Of course, there are some challenges too:
- Academic obscurantism: Oh no, not again! I’ll try to change this.
- No analog implementations yet: In theory, Predictive Coding networks can be easily mapped to analog hardware, but in practice? No one really knows.
- Small field: The research community is quite small, with the same groups publishing most papers. Interestingly, one of its principle authors has written that he’s not so optimistic about Predictive Coding. But he probably doesn’t mean it… Right?
Closing words
So there you have it, why I transitioned from Hopfield networks to Predictive Coding. I felt like the Hopfield network was being portrayed as something it is not, advertising capabilities it did not have, with a questionable biological plausibility and an unnecessary complexity. Predictive Coding, on the other hand, already has some proven results and aspects that definitely make it unique.

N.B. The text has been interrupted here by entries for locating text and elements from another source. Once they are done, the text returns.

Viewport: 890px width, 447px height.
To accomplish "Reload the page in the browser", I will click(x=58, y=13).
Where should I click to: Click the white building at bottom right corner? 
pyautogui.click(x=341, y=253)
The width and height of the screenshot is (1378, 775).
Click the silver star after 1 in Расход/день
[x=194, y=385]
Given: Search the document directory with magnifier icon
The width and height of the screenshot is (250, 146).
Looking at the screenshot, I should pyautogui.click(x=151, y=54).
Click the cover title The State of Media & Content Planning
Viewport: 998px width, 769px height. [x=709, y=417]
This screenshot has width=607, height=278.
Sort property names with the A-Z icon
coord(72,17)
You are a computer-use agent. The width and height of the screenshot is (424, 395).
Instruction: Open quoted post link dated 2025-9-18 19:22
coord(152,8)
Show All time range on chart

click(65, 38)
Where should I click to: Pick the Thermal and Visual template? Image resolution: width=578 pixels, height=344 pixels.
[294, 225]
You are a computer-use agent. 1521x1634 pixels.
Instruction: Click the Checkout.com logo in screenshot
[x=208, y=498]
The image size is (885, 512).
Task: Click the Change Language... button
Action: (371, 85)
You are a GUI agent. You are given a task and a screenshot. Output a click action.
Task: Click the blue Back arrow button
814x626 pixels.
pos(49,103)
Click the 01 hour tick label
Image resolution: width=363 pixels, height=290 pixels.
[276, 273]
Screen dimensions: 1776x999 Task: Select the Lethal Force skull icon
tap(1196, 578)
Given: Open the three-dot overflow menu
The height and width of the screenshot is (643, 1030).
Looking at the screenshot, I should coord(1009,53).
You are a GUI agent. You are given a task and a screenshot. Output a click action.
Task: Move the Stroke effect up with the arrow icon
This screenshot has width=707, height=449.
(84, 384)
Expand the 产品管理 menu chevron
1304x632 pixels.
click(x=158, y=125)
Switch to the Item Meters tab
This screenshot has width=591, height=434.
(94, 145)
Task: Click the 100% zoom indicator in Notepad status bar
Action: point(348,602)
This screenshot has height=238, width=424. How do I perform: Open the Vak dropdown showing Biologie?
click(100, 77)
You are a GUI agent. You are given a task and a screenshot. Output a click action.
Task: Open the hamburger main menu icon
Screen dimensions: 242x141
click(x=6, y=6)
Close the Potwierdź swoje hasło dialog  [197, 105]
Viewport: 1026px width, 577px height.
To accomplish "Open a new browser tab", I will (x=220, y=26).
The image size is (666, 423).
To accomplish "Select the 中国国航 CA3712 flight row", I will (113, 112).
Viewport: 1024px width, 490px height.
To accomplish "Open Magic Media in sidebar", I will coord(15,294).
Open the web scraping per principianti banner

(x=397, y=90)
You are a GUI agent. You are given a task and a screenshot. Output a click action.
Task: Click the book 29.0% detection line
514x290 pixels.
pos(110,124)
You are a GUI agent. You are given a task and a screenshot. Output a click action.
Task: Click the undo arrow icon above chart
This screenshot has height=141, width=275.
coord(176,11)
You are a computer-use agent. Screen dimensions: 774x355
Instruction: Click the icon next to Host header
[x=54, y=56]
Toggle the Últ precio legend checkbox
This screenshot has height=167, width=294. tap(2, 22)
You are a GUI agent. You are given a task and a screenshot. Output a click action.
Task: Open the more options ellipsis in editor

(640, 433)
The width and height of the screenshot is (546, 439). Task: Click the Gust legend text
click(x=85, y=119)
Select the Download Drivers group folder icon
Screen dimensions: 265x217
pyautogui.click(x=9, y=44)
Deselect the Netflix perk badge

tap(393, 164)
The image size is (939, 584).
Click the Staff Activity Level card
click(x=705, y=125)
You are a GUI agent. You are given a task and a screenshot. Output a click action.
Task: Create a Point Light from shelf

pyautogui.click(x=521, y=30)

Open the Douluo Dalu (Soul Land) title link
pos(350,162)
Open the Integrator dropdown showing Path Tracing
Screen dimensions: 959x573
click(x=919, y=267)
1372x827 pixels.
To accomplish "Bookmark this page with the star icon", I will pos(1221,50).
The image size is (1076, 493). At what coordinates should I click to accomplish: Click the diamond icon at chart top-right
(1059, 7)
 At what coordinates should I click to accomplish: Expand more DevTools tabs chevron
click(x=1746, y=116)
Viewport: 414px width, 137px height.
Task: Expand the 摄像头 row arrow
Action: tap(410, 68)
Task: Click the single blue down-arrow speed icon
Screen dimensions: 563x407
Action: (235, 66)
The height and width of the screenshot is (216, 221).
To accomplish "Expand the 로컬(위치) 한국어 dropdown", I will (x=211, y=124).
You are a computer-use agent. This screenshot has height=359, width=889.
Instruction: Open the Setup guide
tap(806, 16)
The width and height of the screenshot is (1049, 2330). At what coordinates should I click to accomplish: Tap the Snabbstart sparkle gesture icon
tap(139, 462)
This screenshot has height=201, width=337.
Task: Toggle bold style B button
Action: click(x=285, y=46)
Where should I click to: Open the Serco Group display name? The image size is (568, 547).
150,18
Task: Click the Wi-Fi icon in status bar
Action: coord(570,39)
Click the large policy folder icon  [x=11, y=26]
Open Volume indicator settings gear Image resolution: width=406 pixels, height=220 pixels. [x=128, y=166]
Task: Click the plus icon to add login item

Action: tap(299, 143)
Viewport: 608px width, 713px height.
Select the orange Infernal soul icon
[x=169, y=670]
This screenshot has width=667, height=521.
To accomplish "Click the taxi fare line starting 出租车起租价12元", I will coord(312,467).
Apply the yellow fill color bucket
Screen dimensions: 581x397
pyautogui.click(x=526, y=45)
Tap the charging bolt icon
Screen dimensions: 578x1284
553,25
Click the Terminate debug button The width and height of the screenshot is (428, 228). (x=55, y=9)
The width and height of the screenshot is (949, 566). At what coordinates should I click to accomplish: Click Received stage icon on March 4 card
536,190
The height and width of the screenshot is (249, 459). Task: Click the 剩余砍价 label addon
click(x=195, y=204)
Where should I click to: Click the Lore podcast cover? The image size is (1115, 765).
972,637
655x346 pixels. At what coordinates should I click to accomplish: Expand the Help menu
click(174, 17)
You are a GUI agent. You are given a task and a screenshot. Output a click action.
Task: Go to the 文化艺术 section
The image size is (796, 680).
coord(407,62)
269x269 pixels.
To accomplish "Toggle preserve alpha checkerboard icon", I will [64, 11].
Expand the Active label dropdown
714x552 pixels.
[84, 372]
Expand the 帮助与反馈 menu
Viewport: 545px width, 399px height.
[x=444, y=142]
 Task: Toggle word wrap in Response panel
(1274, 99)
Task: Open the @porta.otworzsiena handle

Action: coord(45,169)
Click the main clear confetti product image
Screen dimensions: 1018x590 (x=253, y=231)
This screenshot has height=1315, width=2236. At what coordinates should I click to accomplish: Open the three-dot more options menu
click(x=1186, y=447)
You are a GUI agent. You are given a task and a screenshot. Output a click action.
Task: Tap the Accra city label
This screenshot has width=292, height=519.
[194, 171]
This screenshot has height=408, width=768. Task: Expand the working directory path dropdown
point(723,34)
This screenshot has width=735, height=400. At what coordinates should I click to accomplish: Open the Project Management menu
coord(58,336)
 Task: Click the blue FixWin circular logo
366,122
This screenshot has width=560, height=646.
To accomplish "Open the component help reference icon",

I’m curious to see where my research will lead me next. Perhaps, Predictive Coding is the same story wrapped differently; I have no way of knowing. You need to be deep into the field to be able to identify issues like these. And once you’re deep in, it may be difficult to overcome your internal sunk cost fallacy. But remember: the time we invest in learning new concepts and developping a critical mindset, is always time well spent.
Throughout this post, I may have been overly harsh to the Hopfield networks community and perhaps short-sighted. If you see things differently or have insights to add, I’d love to hear from you! The field is evolving quickly, and what seems like a limitation today might lead to a breakthrough tomorrow.
Note to self: I should have written this blogpost in January 2024, when I decided to stop pursuing Hopfield networks. At that point, I was still an expert in the field, and writing this post would have been good therapy in dealing with the change of topic. A lesson to keep in mind for the future!